### Interface element records

++++

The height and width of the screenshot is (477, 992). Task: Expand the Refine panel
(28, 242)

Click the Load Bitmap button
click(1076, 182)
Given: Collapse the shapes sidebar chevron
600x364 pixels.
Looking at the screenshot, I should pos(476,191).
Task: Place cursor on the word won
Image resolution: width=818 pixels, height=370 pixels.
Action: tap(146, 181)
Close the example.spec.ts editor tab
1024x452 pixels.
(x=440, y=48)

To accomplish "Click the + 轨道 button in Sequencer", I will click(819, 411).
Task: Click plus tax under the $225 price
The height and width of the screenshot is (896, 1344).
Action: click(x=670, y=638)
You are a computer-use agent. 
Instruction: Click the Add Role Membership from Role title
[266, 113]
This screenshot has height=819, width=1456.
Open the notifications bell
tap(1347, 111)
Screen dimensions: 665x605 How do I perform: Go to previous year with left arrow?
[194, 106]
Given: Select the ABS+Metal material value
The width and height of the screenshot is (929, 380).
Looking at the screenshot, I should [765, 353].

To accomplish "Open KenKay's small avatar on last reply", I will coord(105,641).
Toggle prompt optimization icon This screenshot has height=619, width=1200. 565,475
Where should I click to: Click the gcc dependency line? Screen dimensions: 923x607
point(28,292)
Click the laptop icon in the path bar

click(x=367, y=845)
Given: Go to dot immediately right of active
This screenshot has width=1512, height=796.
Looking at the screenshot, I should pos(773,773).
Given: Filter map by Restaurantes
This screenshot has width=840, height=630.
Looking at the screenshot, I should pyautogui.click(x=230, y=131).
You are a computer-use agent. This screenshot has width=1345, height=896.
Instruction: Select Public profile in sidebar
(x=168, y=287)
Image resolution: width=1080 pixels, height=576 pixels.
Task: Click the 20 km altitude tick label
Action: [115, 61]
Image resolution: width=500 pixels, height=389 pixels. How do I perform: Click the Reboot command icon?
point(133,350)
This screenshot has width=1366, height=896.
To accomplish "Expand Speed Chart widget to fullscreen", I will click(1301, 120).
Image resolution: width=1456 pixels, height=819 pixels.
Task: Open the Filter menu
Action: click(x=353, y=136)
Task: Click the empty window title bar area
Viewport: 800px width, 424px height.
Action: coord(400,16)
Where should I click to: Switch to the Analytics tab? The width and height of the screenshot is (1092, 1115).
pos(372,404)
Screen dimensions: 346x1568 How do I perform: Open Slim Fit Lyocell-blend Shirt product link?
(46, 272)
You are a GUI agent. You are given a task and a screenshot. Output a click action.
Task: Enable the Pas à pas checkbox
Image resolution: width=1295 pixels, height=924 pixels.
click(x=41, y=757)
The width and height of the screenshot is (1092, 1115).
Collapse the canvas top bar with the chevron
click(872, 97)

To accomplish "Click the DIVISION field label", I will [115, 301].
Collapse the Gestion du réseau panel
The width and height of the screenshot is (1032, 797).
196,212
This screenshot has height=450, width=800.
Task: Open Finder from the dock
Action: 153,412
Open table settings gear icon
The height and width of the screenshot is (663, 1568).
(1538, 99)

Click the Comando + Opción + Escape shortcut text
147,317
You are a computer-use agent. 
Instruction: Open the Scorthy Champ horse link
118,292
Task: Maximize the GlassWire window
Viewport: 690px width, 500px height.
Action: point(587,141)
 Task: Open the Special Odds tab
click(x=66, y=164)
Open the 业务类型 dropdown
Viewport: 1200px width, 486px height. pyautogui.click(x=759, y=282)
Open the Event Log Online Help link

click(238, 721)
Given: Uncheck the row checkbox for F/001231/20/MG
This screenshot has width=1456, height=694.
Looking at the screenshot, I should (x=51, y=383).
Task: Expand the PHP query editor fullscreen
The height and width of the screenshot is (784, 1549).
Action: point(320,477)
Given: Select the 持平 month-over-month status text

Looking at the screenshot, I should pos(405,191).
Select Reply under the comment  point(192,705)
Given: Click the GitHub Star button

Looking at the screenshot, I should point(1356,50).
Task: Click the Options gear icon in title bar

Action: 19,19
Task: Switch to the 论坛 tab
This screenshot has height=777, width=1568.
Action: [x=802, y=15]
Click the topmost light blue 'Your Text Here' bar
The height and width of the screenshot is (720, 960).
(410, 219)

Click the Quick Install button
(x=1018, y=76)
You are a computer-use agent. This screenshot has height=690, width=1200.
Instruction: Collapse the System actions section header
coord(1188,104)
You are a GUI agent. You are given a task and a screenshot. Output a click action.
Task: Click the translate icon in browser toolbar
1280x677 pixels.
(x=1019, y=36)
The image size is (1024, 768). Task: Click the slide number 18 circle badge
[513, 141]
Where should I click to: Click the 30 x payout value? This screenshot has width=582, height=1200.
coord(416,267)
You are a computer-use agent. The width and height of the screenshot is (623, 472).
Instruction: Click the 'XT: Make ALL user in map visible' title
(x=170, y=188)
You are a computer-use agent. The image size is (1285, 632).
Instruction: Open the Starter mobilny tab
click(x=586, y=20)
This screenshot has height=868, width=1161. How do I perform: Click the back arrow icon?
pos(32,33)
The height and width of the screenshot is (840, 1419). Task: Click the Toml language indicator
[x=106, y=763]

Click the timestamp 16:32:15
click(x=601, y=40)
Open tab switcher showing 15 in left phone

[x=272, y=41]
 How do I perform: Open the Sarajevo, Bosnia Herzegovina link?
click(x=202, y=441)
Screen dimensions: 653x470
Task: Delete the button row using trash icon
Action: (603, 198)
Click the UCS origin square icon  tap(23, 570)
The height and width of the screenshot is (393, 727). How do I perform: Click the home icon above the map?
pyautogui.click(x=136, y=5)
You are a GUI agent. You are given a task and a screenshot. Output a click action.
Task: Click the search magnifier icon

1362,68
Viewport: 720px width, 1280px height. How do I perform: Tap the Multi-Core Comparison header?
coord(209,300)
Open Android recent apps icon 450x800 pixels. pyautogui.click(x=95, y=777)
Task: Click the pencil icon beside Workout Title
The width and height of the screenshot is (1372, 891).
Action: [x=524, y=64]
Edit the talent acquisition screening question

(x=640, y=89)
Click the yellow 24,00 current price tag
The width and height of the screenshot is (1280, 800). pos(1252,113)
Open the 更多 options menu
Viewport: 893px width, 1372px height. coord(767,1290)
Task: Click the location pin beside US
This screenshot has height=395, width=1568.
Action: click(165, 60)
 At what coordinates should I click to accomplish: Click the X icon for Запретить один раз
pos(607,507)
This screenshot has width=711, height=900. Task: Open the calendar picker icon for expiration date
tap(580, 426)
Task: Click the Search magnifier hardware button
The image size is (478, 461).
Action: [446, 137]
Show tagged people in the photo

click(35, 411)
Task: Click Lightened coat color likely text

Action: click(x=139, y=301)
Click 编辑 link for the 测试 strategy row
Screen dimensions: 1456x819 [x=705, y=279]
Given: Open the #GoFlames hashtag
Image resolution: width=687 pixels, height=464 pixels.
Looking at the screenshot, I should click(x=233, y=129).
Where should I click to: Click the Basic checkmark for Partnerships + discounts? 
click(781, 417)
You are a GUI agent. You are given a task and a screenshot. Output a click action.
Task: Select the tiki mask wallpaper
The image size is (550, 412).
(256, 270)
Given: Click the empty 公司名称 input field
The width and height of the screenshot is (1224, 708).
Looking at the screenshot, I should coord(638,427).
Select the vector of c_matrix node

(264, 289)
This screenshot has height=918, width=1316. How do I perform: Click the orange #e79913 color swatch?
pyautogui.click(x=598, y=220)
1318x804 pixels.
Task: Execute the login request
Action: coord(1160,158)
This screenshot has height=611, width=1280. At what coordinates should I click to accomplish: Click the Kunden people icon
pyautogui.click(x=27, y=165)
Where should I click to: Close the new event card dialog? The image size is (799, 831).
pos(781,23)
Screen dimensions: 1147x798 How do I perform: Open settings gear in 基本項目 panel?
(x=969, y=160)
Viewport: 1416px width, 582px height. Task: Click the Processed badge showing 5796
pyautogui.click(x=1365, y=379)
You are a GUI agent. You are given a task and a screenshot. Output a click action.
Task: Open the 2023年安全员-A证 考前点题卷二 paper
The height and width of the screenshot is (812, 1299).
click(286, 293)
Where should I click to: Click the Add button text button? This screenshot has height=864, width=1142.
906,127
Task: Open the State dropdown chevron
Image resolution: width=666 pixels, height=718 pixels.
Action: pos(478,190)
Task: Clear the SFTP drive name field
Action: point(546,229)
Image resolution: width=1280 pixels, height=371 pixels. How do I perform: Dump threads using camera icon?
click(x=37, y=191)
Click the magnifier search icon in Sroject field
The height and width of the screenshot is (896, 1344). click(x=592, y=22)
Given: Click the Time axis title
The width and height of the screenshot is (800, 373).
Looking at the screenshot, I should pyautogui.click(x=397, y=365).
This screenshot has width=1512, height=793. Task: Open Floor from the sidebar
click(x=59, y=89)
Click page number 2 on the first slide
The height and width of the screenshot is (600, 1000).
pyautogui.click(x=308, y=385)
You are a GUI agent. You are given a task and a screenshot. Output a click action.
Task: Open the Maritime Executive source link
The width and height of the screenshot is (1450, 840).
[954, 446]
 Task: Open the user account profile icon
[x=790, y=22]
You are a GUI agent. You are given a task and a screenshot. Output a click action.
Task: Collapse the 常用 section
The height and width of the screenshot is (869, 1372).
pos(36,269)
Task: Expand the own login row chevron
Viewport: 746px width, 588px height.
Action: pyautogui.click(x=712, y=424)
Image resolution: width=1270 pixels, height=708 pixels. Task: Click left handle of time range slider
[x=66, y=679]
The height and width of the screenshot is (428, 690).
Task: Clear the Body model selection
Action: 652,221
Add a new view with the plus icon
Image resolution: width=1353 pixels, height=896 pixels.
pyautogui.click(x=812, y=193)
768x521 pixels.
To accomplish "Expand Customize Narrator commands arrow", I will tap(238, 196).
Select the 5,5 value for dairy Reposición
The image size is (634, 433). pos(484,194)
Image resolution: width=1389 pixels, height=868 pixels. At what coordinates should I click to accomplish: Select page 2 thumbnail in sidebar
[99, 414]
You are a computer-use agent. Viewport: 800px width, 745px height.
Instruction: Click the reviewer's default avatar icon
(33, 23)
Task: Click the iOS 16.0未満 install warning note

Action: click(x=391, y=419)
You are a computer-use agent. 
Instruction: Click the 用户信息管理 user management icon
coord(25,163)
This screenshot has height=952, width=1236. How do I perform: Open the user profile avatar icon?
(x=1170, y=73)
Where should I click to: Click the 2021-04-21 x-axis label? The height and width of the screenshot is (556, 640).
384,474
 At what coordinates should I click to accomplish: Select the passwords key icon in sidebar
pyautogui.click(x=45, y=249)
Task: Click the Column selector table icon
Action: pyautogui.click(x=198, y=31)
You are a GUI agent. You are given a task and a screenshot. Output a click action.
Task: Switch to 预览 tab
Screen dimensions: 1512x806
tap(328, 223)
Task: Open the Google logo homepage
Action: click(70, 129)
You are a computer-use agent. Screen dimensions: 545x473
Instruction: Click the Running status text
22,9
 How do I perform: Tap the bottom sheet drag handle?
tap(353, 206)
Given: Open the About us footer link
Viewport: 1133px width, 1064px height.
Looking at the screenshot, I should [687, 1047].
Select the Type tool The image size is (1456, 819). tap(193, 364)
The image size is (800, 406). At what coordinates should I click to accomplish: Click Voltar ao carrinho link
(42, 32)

++++

### GOAL
Can you write out the records verbatim, from the line with "has width=1345, height=896." up to and including the line with "click(872, 97)"?

### THE SOLUTION
You are a computer-use agent. This screenshot has width=1345, height=896.
Instruction: Select Public profile in sidebar
(x=168, y=287)
Image resolution: width=1080 pixels, height=576 pixels.
Task: Click the 20 km altitude tick label
Action: [115, 61]
Image resolution: width=500 pixels, height=389 pixels. How do I perform: Click the Reboot command icon?
point(133,350)
This screenshot has width=1366, height=896.
To accomplish "Expand Speed Chart widget to fullscreen", I will click(1301, 120).
Image resolution: width=1456 pixels, height=819 pixels.
Task: Open the Filter menu
Action: click(x=353, y=136)
Task: Click the empty window title bar area
Viewport: 800px width, 424px height.
Action: coord(400,16)
Where should I click to: Switch to the Analytics tab? The width and height of the screenshot is (1092, 1115).
pos(372,404)
Screen dimensions: 346x1568 How do I perform: Open Slim Fit Lyocell-blend Shirt product link?
(46, 272)
You are a GUI agent. You are given a task and a screenshot. Output a click action.
Task: Enable the Pas à pas checkbox
Image resolution: width=1295 pixels, height=924 pixels.
click(x=41, y=757)
The width and height of the screenshot is (1092, 1115).
Collapse the canvas top bar with the chevron
click(872, 97)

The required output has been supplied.